> [SUPPLIED ENTRIES]:
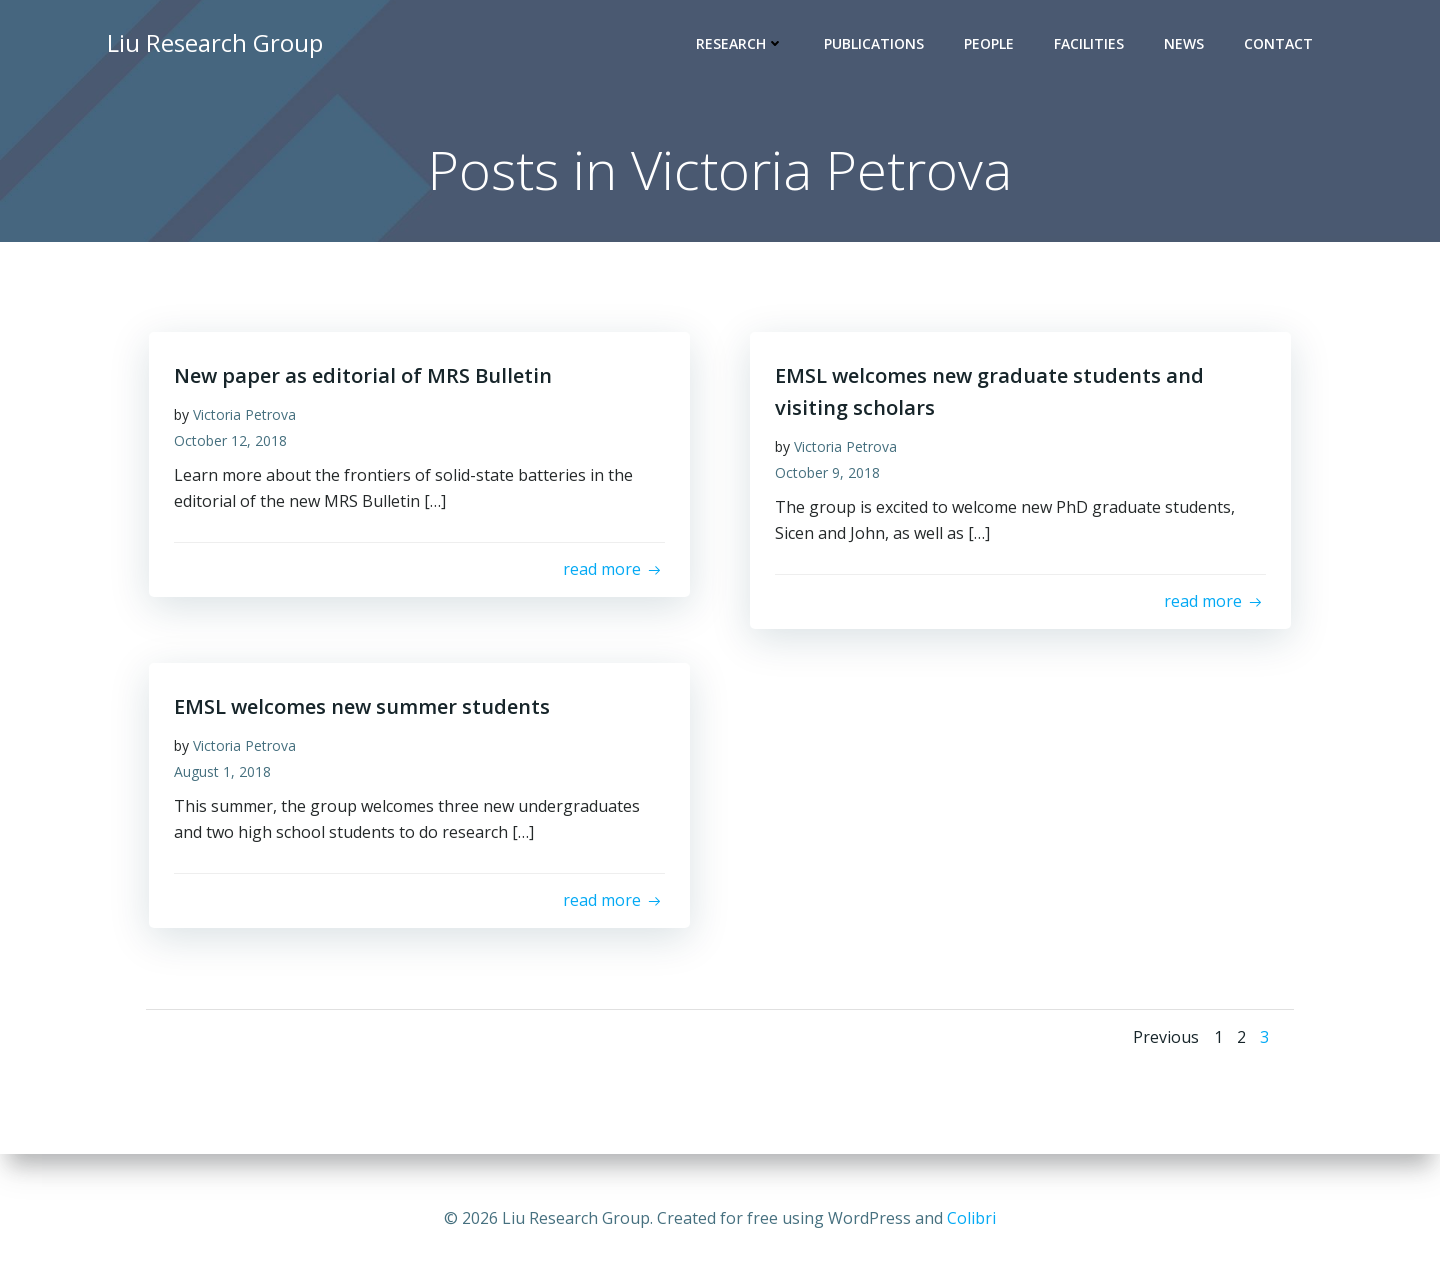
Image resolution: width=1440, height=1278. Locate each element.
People (992, 45)
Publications (877, 45)
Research (743, 45)
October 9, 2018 (832, 479)
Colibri (971, 1218)
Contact (1281, 45)
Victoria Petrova (249, 421)
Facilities (1092, 45)
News (1187, 45)
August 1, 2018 (227, 778)
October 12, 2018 (235, 447)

> [EXERCISE BRIEF]: Copy out every line of the records above word for word, and leave the picture out of your answer.

> [OUTPUT FOR THIS TASK]:
Image resolution: width=1440, height=1278. Locate each element.
People (992, 45)
Publications (877, 45)
Research (743, 45)
October 9, 2018 (832, 479)
Colibri (971, 1218)
Contact (1281, 45)
Victoria Petrova (249, 421)
Facilities (1092, 45)
News (1187, 45)
August 1, 2018 (227, 778)
October 12, 2018 (235, 447)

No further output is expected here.